» **Exercise material**
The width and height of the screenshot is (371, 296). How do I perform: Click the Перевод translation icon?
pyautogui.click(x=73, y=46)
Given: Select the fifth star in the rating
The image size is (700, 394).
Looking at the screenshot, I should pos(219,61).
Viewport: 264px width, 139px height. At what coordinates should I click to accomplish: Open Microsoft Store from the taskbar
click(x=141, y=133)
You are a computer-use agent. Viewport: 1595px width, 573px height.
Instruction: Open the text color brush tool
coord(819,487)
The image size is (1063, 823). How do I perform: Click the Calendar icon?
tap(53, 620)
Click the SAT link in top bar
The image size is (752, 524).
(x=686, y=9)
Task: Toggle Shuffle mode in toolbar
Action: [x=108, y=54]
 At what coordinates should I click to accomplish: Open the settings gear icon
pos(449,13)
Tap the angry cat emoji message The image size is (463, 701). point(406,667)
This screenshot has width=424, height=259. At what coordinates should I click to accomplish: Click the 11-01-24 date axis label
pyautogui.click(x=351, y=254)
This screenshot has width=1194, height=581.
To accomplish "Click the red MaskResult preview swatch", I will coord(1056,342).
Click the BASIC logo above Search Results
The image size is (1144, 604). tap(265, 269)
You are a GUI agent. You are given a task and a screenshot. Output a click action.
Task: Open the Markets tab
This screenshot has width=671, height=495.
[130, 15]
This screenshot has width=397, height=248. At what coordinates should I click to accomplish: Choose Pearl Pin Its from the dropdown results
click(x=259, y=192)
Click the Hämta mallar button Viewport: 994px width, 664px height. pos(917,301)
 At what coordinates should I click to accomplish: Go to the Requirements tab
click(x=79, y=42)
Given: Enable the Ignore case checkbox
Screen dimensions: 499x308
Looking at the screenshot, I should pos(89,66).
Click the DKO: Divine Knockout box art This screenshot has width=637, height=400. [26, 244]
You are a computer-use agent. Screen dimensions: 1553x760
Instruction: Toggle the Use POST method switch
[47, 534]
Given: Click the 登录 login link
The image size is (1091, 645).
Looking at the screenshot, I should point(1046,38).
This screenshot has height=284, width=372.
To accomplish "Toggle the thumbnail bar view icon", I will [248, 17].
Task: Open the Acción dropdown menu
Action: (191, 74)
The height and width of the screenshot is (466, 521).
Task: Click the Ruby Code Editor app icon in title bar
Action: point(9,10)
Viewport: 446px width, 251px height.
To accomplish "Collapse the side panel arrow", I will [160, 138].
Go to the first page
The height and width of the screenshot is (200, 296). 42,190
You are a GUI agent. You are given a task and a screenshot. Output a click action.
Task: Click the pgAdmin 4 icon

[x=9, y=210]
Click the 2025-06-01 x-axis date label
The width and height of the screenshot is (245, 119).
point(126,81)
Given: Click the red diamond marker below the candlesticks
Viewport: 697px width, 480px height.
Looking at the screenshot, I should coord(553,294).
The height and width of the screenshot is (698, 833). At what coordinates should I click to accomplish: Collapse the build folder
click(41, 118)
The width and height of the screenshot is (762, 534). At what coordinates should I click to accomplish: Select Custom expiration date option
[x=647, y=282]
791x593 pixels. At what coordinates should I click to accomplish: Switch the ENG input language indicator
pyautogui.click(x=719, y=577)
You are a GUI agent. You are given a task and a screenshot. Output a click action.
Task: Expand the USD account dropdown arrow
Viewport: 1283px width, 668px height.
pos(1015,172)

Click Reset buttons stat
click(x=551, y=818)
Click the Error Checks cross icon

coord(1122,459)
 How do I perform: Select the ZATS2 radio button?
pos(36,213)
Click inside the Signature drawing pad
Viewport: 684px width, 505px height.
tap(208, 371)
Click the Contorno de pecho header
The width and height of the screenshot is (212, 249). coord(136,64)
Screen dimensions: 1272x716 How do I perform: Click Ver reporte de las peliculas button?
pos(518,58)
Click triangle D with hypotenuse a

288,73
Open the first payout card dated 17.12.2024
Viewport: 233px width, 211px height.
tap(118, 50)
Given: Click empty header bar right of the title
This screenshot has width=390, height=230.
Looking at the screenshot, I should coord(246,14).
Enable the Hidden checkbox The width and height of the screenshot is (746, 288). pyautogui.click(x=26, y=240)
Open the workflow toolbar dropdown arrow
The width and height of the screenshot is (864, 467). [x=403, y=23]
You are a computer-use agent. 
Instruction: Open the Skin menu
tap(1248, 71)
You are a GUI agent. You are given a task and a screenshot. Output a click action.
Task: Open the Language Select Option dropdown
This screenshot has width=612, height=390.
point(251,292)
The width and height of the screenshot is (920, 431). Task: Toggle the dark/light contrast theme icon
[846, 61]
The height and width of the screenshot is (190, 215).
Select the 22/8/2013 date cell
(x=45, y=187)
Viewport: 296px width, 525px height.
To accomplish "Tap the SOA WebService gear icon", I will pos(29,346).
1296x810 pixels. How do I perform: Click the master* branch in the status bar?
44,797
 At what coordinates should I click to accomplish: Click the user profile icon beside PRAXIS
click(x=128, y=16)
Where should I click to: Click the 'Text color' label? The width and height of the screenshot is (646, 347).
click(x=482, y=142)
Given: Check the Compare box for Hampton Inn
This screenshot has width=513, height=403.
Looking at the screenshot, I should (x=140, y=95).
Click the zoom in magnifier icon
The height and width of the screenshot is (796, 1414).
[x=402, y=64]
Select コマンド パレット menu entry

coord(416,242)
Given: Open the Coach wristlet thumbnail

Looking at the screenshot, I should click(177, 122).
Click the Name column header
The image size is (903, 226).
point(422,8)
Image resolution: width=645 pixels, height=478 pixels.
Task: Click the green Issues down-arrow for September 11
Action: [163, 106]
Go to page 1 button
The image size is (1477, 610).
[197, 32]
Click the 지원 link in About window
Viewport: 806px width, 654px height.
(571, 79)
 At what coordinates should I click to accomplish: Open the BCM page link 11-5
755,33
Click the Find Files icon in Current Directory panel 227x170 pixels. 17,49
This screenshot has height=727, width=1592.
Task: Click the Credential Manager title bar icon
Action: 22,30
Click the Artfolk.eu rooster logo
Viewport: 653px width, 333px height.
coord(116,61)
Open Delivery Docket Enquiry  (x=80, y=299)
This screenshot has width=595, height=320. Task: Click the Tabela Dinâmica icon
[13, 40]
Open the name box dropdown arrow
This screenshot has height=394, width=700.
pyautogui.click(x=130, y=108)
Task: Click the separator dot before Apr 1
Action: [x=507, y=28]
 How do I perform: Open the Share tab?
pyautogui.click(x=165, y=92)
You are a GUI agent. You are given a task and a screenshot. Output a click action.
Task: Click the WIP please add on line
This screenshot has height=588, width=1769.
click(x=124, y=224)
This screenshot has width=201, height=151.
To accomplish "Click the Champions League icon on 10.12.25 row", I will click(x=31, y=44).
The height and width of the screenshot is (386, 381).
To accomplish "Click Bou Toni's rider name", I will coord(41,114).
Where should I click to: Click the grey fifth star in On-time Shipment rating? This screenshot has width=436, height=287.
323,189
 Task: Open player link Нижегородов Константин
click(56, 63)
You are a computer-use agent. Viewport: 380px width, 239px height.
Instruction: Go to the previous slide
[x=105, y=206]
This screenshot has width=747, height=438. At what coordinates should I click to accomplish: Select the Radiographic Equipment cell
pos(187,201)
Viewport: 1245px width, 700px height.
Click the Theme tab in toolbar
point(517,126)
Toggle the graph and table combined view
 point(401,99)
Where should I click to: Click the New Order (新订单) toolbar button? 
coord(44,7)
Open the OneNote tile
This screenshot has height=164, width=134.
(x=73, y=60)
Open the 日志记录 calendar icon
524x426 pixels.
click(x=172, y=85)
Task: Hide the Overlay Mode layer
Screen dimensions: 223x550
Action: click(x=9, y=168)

» **Required work**
Please copy each line of the material that has the string "checkbox" somewhere in it.

» **Task result**
Given: Enable the Ignore case checkbox
Enable the Hidden checkbox The width and height of the screenshot is (746, 288). pyautogui.click(x=26, y=240)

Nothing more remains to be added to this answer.